For some time, sommeliers, writers, wine educators, and people in the wine trade have continued to expand their vocabularies of grapes beyond the yclept international varieties that are grown almost everywhere. And the number of varieties that are now recognized by even casual consumers continues to grow. There was a time that even wine merchants would not have recognized Albarino and Vermentino, and now they are grown by American winemakers from coast to coast.
This issue of The Dozen has quite a few different varieties, particularly from Italy. If you know all of them already, you get 97 points. And if you also know that the grape is the variety and the wine made from that variety is the varietal – and that the two aren’t interchangeable – you get a perfect score.
2020 Garofoli “Macrina” Verdicchio dei Castelli di Jesi Classico Superiore ($15). Pleasant, with light body, modest green flavors and a spongy texture.

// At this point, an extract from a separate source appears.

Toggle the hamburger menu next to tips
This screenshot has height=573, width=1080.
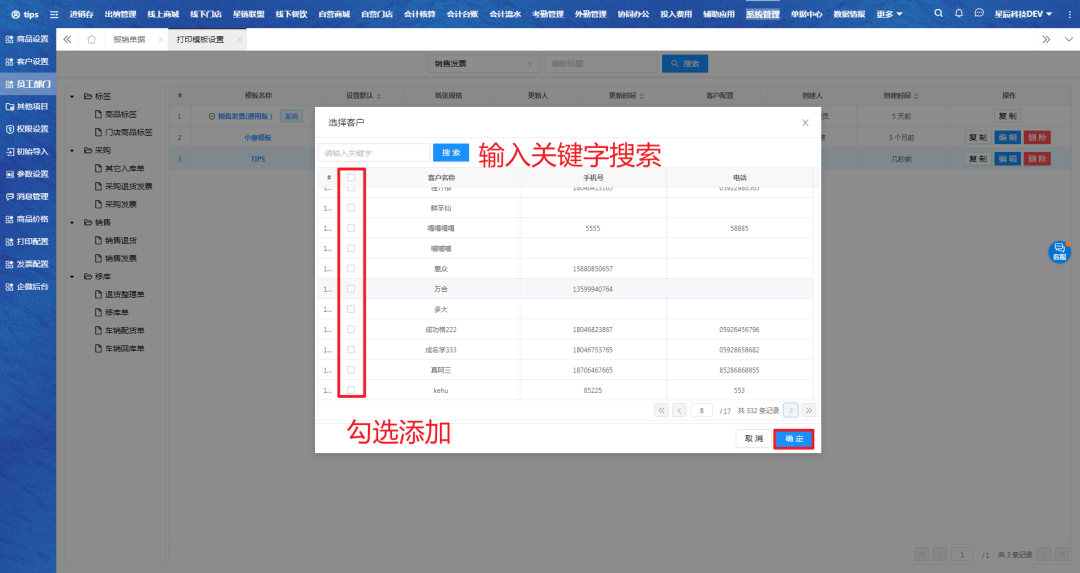click(54, 14)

2020 Enrico Serafino “Grifo del Quartaro” Gavi di Gavi ($19). Pretty enjoyable, with green fruitiness and a moderate body.
2019 La Valentina Colline Pescaresi Pecorino ($19). Juicy but well-balanced, with some white peach fruitiness and a touch of cloves.
2020 Li Veli “Askos” Salento Verdeca ($22). Quite nice and very lively, with a combination of both white and red fruit flavors.
2020 Vietti Roero Arneis ($23). This pleasant white is full on the palate with mild apple flavors, a touch of spicy acidity, and a little spritz in the finish.
2018 Stone Castle Rahovec Valley Kosovo Chardonnay Reserve ($24). A little floral, a little gamey, with fig and melon flavors and a light toast finish.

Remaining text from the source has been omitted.